The Closure of Closed Sets in a Topological Space

# The Closure of Closed Sets in a Topological Space

Recall from The Closure of a Set in a Topological Space page that if $(X, \tau)$ is a topological space and $A \subseteq X$ then the closure of $A$ is the smallest closed subset containing $A$ denoted $\bar{A}$.

On the The Closure of a Set Equals the Union of the Set and Its Accumulation Points page, we found a nice relationship between the closure $\bar{A}$, the set $A$, and the set of accumulation points $A'$ in an equivalent definition of the closure of a set:

(1)\begin{align} \quad \bar{A} = A \cup A' \end{align}

We will now look at a rather simple but nice theorem which says that the $A \subseteq X$ is closed if and only if $\bar{A} = A$.

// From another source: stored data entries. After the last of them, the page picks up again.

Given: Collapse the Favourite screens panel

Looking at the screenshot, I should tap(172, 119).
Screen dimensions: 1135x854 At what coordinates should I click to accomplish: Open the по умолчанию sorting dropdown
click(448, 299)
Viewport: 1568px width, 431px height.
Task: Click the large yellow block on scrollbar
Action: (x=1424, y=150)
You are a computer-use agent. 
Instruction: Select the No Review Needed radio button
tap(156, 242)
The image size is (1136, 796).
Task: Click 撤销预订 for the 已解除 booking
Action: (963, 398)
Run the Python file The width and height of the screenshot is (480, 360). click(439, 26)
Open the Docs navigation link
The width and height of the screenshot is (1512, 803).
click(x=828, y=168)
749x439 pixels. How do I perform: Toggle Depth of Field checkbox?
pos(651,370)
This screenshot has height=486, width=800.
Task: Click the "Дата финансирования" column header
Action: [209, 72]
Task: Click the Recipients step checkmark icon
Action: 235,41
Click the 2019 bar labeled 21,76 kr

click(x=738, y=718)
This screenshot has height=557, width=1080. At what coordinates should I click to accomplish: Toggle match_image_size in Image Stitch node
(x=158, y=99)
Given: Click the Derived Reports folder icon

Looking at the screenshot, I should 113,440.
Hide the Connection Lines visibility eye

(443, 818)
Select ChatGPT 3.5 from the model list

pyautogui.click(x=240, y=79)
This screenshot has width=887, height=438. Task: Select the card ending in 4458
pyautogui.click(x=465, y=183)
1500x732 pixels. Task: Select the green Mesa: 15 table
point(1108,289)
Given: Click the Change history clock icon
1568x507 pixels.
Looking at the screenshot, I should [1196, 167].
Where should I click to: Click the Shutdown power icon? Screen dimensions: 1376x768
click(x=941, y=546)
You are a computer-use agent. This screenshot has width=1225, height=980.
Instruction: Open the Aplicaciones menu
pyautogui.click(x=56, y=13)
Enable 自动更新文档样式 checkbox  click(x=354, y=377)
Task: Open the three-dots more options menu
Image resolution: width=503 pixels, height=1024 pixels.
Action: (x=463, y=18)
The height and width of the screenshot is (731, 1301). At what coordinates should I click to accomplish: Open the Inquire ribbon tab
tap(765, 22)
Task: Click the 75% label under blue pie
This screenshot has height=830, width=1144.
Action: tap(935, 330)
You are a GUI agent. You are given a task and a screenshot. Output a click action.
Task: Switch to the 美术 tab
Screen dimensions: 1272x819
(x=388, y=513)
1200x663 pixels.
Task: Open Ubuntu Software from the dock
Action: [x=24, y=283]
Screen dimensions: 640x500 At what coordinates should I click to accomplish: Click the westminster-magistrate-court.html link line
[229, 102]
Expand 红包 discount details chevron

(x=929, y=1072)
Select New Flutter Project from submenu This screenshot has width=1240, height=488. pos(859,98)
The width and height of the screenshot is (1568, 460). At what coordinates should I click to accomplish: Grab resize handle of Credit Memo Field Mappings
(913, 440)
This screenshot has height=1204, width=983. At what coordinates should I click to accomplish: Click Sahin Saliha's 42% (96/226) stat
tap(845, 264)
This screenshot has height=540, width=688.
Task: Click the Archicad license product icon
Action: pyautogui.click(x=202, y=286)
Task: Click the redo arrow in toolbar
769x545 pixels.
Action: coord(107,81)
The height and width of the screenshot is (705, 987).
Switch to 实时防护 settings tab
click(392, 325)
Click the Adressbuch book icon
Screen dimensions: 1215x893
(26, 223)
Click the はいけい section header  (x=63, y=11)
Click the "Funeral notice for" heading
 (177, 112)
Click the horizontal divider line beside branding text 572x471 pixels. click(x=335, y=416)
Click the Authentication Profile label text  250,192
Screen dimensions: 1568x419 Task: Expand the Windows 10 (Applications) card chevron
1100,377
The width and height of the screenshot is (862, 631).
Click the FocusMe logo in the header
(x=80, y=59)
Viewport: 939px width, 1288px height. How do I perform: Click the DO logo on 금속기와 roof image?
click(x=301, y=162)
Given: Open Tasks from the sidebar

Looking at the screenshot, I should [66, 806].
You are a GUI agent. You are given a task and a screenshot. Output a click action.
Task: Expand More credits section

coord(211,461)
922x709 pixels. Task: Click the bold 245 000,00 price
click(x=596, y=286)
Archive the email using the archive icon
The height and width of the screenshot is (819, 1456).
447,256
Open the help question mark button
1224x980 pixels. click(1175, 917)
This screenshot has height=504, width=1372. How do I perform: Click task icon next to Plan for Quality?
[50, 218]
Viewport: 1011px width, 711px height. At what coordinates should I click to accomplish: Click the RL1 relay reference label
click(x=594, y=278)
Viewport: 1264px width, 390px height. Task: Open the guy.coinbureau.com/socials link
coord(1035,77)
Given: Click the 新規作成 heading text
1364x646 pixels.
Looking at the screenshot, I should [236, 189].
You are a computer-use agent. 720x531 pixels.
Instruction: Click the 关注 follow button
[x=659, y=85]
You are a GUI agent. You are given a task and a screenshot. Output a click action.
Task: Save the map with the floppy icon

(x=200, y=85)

Theorem 1: Let $(X, \tau)$ be a topological space and let $A \subseteq X$. Then $A$ is closed if and only if $\bar{A} = A$. |

**Proof:**$\Rightarrow$ Suppose that $A$ is closed. Then the smallest closed subset containing $A$ is $A$ and hence:

\begin{align} \quad \bar{A} = A \end{align}

- $\Leftarrow$ Suppose that $\bar{A} = A$. By definition $\bar{A}$ is a closed set so $A$ is a closed set. $\blacksquare$

Corollary 1: Let $(X, \tau)$ be a topological space and let $A \subseteq X$. If $A$ is clopen then $\bar{A} = A$. |

**Proof:**Suppose that $A$ is clopen. Then $A$ is closed and by Theorem 1 we have that $\bar{A} = A$. $\blacksquare$